Re: [PATCH] MEDIUM/RFC: Implement time-based server latency metrics

Willy Tarreau Thu, 22 Dec 2016 02:54:12 -0800

Hi Krishna,

On Thu, Dec 22, 2016 at 09:41:49AM +0530, Krishna Kumar (Engineering) wrote:
> We have found that the current mechanism of qtime, ctime, rtime, and ttime
> based on last 1024 requests is not the most suitable to debug/visualize
> latency issues with servers, especially if they happen to last a very short
> time. For live dashboards showing server timings, we found an additional
> last-'n' seconds metrics useful. The logs could also be parsed to derive
> these
> values, but suffers from delays at high volume, requiring higher processing
> power and enabling logs.
> 
> The 'last-n' seconds metrics per server/backend can be configured as follows
> in the HAProxy configuration file:
> backend backend-1
> stats-period 32
> ...
> 
> To retrieve these stats at the CLI (in addition to existing metrics), run:
> echo show stat-duration time 3 | socat /var/run/admin.sock stdio
> 
> These are also available on the GUI.
> 
> The justification for this patch are:
> 1. Allows to capture spikes for a server during a short period. This helps
>    having dashboards that show server response times every few seconds (e.g.
>    every 1 second), so as to be able to chart it across timelines.
> 2. Be able to get an average across different time intervals, e.g.  the
>    configuration file may specify to save the last 32 seconds, but the cli
>    interface can request for average across any interval upto 32 seconds.
> E.g.
>    the following command prints the existing metrics appended by the time
>    based ones for the last 1 second:
> echo show stat-duration time 1 | socat /var/run/admin.sock stdio
>    Running the following existing command appends the time-based metric
> values
>    based on the time period configured in the configuration file per
>    backend/server:
> echo show stat | socat /var/run/admin.sock stdio
> 3. Option per backend for configuring the server stat's time interval, and.
>    no API breakage to stats (new metrics are added at end of line).
> 
> Please review, any feedback on the code/usability/extensibility is very much
> appreciated.


First, thanks for this work. I'm having several concerns and comments however
about it.

The first one is that the amount of storage is overkill if the output can
only emit an average over a few periods. I mean, the purpose of stats is
to emit what we know internally. Some people might want to see historgrams,
and while we have everything internally with your patch, it's not possible
to produce them.

For this reason I think we should proceed differently and always emit these
stats over a few hard-coded periods. You proved that they don't take that
much space, and I think it would make sense probably to emit them over a
small series of power of 4 seconds : 1s, 4s, 16s, 64s. That's quite cheap
to store and easy to compute because it's not needed anymore to store all
individual values, you can cascade them while filling a bucket.

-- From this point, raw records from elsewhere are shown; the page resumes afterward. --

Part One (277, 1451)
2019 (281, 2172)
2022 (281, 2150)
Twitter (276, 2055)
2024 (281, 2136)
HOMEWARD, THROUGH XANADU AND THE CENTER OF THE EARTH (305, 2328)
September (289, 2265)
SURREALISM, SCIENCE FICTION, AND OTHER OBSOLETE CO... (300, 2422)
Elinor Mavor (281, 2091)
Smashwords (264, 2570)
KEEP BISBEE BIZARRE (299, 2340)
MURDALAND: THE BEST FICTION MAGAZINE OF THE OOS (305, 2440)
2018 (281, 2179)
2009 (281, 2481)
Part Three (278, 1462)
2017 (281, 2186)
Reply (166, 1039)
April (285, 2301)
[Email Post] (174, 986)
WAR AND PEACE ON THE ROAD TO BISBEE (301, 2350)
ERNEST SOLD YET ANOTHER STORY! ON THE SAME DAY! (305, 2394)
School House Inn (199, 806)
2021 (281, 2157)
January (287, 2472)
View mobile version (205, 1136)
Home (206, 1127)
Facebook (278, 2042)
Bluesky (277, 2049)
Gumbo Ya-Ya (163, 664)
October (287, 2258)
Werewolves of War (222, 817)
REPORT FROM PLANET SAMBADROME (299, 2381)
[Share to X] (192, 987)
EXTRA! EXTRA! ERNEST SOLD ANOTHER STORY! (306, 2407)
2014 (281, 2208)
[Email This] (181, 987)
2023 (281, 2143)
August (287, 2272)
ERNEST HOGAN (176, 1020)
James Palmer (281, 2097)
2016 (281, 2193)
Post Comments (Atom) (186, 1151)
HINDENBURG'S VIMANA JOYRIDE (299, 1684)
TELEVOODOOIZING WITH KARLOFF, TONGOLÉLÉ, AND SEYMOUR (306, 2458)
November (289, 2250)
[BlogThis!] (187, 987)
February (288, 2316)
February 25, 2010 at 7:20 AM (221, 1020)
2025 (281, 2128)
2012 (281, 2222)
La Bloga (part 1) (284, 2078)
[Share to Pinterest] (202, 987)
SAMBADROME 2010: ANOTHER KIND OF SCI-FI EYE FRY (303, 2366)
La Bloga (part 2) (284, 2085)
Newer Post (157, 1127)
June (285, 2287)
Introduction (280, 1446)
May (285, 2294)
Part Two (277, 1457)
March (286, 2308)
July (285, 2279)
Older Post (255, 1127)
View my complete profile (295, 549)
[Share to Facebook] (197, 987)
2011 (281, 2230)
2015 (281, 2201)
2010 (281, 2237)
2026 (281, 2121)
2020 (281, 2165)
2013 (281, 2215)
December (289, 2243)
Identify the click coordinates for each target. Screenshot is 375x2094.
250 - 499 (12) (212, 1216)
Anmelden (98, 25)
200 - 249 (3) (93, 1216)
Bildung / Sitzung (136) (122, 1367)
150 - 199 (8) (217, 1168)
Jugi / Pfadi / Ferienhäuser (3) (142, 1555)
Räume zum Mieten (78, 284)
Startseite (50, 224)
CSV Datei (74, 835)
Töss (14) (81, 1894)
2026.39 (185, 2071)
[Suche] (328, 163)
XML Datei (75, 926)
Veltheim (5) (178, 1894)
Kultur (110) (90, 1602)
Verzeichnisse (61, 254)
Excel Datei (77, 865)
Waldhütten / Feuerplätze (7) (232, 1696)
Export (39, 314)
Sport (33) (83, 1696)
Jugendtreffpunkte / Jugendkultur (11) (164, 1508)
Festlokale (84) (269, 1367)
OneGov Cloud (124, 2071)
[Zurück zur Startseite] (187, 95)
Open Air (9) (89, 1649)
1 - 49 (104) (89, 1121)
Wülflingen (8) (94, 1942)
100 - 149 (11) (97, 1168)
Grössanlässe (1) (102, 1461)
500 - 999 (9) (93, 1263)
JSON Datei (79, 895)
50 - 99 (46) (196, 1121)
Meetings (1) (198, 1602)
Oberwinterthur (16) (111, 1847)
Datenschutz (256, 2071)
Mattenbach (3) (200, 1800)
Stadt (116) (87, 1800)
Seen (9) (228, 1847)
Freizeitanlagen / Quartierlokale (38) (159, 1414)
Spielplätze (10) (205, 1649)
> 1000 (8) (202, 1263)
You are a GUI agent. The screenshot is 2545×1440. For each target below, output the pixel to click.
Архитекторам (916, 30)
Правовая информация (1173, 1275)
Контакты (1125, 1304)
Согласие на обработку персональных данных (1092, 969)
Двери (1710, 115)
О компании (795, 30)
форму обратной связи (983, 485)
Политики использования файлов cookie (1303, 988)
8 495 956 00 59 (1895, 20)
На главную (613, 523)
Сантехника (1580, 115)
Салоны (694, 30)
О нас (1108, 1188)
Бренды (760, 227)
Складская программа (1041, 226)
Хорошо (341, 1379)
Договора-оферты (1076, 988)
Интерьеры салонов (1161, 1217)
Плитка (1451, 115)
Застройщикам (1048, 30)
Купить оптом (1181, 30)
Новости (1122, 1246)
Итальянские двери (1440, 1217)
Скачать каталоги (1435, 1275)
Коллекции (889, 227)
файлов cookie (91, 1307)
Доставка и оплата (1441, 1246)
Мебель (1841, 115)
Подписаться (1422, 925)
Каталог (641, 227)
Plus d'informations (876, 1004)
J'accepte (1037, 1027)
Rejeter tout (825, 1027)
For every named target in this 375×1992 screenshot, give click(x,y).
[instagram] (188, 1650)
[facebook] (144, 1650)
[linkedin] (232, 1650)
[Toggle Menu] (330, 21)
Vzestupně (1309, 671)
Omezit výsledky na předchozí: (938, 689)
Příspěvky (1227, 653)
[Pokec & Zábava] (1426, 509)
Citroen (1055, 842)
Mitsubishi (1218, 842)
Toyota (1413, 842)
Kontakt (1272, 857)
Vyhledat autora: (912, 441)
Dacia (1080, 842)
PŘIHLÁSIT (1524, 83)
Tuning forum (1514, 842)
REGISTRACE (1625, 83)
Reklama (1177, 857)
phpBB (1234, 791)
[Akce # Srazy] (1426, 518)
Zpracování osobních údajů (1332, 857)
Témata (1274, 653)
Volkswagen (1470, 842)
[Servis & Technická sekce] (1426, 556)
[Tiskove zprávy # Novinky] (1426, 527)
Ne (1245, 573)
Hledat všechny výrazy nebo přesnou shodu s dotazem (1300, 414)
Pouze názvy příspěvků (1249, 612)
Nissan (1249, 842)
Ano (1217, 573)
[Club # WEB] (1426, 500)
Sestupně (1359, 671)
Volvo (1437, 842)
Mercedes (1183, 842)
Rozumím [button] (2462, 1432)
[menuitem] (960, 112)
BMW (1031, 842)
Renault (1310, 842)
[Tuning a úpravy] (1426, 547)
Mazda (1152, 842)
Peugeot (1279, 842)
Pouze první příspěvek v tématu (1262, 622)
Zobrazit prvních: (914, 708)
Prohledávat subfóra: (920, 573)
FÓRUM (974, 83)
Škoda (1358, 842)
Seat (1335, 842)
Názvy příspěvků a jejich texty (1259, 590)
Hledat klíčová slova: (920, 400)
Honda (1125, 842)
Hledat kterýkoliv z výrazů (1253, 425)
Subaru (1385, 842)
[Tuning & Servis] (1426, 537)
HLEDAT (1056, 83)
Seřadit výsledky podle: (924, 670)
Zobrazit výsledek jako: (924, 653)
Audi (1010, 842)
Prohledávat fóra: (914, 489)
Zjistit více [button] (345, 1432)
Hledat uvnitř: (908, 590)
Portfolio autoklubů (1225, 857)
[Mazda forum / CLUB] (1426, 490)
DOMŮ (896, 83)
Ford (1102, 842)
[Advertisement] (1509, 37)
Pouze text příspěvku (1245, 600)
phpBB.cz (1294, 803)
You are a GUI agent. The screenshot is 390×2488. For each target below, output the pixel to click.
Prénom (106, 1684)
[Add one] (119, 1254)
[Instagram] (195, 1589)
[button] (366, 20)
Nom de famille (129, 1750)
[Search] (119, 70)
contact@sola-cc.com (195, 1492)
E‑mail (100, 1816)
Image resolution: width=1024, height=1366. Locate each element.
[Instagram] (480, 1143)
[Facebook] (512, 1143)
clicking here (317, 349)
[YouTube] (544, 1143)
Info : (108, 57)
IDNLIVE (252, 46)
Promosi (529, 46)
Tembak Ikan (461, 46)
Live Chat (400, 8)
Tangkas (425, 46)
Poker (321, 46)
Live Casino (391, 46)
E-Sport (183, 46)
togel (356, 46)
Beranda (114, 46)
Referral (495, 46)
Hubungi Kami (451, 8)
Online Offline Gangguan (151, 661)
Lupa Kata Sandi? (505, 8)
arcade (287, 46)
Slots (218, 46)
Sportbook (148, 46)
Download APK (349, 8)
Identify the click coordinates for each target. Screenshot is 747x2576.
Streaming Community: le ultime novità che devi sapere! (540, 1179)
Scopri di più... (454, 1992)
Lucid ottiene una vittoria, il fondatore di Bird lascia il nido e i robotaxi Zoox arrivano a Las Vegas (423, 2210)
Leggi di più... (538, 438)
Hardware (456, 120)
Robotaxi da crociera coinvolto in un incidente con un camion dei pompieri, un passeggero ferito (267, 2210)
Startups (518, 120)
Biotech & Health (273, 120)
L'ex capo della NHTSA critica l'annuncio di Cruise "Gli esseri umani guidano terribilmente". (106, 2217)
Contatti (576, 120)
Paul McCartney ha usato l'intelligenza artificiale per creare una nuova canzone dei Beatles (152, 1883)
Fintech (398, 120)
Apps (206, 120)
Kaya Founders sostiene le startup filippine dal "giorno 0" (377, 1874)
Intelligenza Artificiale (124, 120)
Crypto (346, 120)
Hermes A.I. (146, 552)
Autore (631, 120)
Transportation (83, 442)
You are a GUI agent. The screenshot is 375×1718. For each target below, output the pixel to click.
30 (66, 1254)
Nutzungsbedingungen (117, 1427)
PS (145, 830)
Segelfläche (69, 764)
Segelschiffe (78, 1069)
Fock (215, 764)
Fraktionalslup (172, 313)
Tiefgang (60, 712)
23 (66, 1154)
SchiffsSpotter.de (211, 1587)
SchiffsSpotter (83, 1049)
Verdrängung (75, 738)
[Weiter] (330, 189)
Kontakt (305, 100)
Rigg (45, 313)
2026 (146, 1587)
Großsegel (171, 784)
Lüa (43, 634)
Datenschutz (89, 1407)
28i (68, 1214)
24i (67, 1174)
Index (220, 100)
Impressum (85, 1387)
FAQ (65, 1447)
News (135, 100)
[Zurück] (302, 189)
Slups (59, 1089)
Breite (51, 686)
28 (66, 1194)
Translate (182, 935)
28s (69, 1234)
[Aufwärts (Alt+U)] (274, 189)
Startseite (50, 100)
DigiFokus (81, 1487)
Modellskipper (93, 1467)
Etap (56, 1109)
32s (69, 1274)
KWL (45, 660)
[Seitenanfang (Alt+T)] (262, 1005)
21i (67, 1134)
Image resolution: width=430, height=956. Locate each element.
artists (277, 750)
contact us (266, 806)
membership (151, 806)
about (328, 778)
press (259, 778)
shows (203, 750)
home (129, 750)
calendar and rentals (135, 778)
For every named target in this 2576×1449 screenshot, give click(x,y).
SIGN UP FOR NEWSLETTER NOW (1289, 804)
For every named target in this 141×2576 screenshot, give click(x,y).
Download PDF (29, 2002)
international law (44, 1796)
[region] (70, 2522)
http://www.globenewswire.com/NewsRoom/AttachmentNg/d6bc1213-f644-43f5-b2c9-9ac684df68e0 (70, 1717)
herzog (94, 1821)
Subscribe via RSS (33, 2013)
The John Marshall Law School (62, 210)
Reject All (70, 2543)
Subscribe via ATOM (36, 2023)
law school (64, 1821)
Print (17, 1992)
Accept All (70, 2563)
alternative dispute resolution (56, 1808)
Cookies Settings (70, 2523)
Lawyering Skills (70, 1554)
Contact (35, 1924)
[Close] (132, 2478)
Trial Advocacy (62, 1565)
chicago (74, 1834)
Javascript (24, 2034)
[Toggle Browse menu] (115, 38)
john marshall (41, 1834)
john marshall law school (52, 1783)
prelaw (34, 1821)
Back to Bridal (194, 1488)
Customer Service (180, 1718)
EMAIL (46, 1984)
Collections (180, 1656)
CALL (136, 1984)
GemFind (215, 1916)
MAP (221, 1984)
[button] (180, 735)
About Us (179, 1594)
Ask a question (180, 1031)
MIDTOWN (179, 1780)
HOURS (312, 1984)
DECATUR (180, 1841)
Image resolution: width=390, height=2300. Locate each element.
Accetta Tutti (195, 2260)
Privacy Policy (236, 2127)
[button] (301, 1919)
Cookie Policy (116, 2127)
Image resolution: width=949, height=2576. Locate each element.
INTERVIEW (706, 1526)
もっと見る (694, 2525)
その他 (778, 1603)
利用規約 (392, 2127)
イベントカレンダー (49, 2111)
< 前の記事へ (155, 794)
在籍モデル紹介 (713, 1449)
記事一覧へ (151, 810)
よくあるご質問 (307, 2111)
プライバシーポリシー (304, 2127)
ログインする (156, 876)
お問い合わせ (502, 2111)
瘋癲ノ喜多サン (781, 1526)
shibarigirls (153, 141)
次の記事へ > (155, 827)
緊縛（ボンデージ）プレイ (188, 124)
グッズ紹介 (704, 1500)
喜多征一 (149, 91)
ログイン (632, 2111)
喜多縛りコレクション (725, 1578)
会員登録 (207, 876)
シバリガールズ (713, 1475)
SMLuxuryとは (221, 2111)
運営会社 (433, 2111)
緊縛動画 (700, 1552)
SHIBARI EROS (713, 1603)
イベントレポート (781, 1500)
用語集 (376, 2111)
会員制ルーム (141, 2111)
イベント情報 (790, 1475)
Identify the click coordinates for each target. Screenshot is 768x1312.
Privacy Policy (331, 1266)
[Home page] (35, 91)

And if you go down that route then there's no need anymore for adding yet
another setting in the configuration, it will be done by default. Another
point regarding this setting "stats-period" is that you currently do not
support the "defaults" section while I guess almost all users will want to
have it there. That's another reason for keeping it hard-coded.

Now some general comments and guidance on the code itself :

> diff --git a/include/proto/stats.h b/include/proto/stats.h
> index ac893b8..f33ceb1 100644
> --- a/include/proto/stats.h
> +++ b/include/proto/stats.h
> @@ -95,7 +95,8 @@ int stats_fill_fe_stats(struct proxy *px, struct field 
> *stats, int len);
>  int stats_fill_li_stats(struct proxy *px, struct listener *l, int flags,
>                          struct field *stats, int len);
>  int stats_fill_sv_stats(struct proxy *px, struct server *sv, int flags,
> -                        struct field *stats, int len);
> +                        struct field *stats, int len,
> +                        struct stream_interface *si);

Please avoid re-introducing the stream_interface in stats, we're trying hard
to abstract it. From what I'm seeing you only need it to know if there's a
different period. Better pass the period directly in argument from the caller.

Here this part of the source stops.